Major Jake Thornburg, a C-17 pilot, started his talk by stating that the audience would not remember him, as he shared his perspective on an Honorable Return.

"The reason that I serve is because so many other do," said Thornburg, "and the sacrifices I make don't compare to the sacrifices made by others."

He finished his talk by reading the names of the 20 fallen servicemembers he flew home that day.

"It's a humbling experience to see a room full of people who don't want any credit. And yet every single one deserves so much credit, and even to the end nobody here wanted to be in the spotlight," said event emcee Simon Sinek. "In our modern society, spotlight is the measurement; and you have people here who stand in the shadows and smile with pride and gratitude; and to just be around these people, I'm a better person for it."

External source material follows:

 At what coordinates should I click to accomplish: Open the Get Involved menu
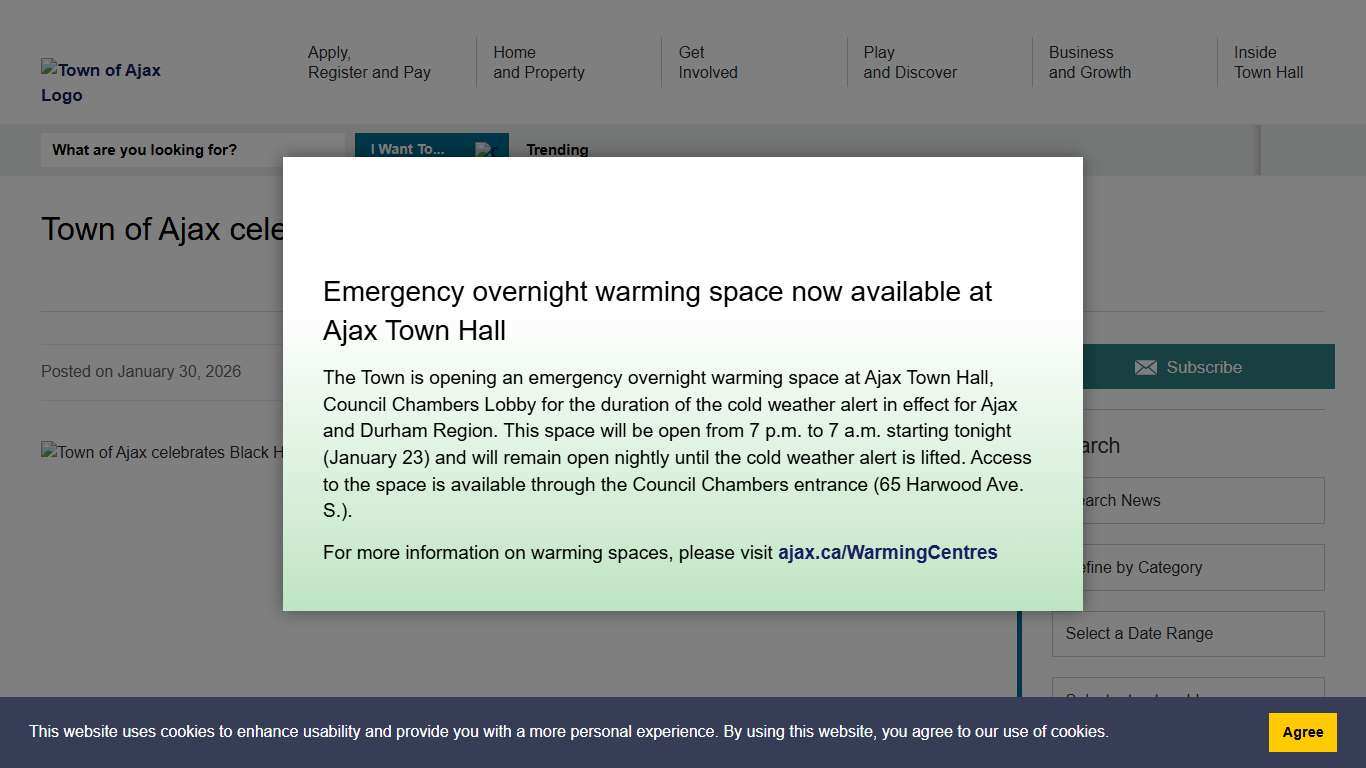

Sinek, whose book "Start with Why" is on the 2012 Chief of Staff Reading List, is no stranger to TEDx. His TEDx talk "How Great Leaders Inspire Action" was recorded in September 2010 at TEDxPugetSound.

TED is a nonprofit devoted to "Ideas Worth Spreading." At 18 minutes or less, TEDTalks are designed to stimulate dialogue between the thinkers and doers from the worlds of technology, entertainment and design. TEDx events share the same spirit but are planned and coordinated independently, giving communities the opportunity to stimulate the dialogue they need at their local level.

"All the speakers taught me something that day," stated audience member Steven Mankins on the TEDxScottAFB Facebook page. "... I hope that this spreads throughout the Air Force and that many other Airmen have the opportunity to experience and learn what I had the privilege of experiencing."

The speakers not only shared their stories with the audience but inspired each other.

"To be here today and listen to stories, to listen to people share about their friends, the people that were close to them who were right next to them that have given their lives for this country and ... knowing that it's a possibility as a part of this that that kind of sacrifice, and willingness to sacrifice it humbles me," said Marshall "Soulful" Jones a poet who performed at the event. "I really have no words, I'm talking a lot but I'm speechless.

"I want everyone in the any of the armed forces to know that my gratitude is beyond infinite, and hopefully you can feel that from here," said Jones. "Thank you."

The 2nd Combat Camera Squadron, Hill Air Force Base, Utah filmed TEDxScottAFB for the live stream and will produce videos to be up loaded to the TEDx YouTube site and the TEDxScottAFB social media sites.